今回の研究では、光造形3Dプリンタの中でも安価な液晶マスク型が採用され、連続的な3次元構造を有する光硬化性樹脂の前駆体が作製された。これを真空下1000℃で熱処理したところ、設計した構造が維持されたまま60%収縮し、100~300μmの構造単位からなるカーボンマイクロラティスを得ることに成功。実際に、これらをナトリウムイオン電池負極として用いることで、構造単位が微細になる程、充放電特性が向上することが確認されたともする。

また、従来の粉末ペレット電極と比較した結果、もっとも緻密な構造を有するマイクロラティスは、単位面積当たり容量を4倍まで向上させることができたという。

  • カーボンマイクロラティス電極の概要

    (左)カーボンマイクロラティス電極の概要。(右)カーボンマイクロラティス電極とペレット電極の厚膜化に伴う電極面積当たり容量の変化 (出所:東北大プレスリリースPDF)

なお、今回作製されたカーボンマイクロラティスは、黒鉛のような結晶性を持たないハードカーボンと呼ばれる構造を持ち、多くの金属イオン電池候補の中でもナトリウムイオンの充放電との相性が優れていることが知られている。この特性を用い、充放電の各段階で電極を回収・洗浄し、ナトリウムイオンの侵入がハードカーボン内部の構造に与える影響をX線回折法により可視化することにも成功したとしており、研究チームでは、性能面でリチウムイオン電池に匹敵するナトリウムイオン電池の開発が期待されるとしている。

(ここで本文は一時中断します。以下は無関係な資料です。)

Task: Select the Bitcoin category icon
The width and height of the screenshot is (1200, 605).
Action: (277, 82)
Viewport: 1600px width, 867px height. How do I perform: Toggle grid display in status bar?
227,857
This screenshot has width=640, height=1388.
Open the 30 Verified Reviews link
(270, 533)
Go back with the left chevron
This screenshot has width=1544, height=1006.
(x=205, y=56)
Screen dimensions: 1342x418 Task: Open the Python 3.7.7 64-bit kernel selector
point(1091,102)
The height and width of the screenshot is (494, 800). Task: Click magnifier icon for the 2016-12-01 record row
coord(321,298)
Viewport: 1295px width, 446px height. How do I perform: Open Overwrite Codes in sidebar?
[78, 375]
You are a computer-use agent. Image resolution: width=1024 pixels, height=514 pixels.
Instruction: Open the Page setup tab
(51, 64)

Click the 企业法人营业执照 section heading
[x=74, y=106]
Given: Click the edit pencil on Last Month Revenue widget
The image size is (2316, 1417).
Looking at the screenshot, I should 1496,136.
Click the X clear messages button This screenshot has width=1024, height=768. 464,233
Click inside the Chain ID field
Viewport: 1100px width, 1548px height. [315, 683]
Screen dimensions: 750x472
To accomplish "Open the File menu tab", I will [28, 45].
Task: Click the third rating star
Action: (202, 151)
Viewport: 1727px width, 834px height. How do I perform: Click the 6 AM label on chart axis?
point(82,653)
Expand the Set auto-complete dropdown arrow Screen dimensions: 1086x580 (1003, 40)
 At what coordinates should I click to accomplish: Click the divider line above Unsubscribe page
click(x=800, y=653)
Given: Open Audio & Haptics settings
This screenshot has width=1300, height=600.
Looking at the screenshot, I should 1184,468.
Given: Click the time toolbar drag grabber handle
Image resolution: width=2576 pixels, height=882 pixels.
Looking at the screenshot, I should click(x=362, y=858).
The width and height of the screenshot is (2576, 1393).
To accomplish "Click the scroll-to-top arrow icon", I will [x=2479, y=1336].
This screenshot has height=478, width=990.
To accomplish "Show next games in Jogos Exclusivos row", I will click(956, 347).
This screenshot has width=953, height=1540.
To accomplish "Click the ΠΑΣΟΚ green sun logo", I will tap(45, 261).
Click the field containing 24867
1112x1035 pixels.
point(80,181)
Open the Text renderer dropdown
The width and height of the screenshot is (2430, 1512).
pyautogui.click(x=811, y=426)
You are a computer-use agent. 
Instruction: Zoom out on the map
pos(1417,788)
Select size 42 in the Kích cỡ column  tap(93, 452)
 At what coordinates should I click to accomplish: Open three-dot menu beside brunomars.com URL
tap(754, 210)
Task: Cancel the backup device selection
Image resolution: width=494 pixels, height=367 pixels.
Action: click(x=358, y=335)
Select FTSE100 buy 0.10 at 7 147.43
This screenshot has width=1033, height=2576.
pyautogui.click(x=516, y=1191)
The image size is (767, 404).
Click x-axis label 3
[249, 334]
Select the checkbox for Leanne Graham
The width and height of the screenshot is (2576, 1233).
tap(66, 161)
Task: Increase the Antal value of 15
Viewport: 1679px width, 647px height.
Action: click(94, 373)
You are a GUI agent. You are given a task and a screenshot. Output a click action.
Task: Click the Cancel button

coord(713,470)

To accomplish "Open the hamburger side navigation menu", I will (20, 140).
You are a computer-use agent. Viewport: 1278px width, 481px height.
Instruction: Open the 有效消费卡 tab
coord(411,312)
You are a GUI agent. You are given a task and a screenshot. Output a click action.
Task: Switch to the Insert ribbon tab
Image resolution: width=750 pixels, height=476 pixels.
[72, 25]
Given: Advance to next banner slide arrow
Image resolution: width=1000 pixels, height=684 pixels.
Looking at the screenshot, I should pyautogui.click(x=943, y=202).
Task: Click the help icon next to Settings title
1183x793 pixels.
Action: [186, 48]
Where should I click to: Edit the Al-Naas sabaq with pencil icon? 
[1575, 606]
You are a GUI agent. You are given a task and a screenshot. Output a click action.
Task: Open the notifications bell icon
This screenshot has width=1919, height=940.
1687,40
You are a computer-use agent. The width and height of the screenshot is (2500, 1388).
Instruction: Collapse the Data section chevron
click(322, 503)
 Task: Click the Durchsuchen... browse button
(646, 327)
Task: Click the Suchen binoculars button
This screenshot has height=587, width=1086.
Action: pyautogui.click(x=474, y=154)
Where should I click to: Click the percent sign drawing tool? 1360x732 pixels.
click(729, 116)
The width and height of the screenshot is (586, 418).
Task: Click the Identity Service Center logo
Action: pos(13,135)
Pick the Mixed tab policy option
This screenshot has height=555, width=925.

今後については、数値シミュレーションを用いた周期構造の最適化を行うことで、さらなる高性能化が実現できる可能性があるとしているほか、光造形方式は樹脂の分子構造の改良や、ほかの材料との混合でハードカーボン以外の材料にも対応できる可能性があり、陽極もマイクロラティス化したナトリウムイオン電池の開発や、ほかの金属イオン電池に適したマイクロラティス電極の開発につながることも期待されるとしている。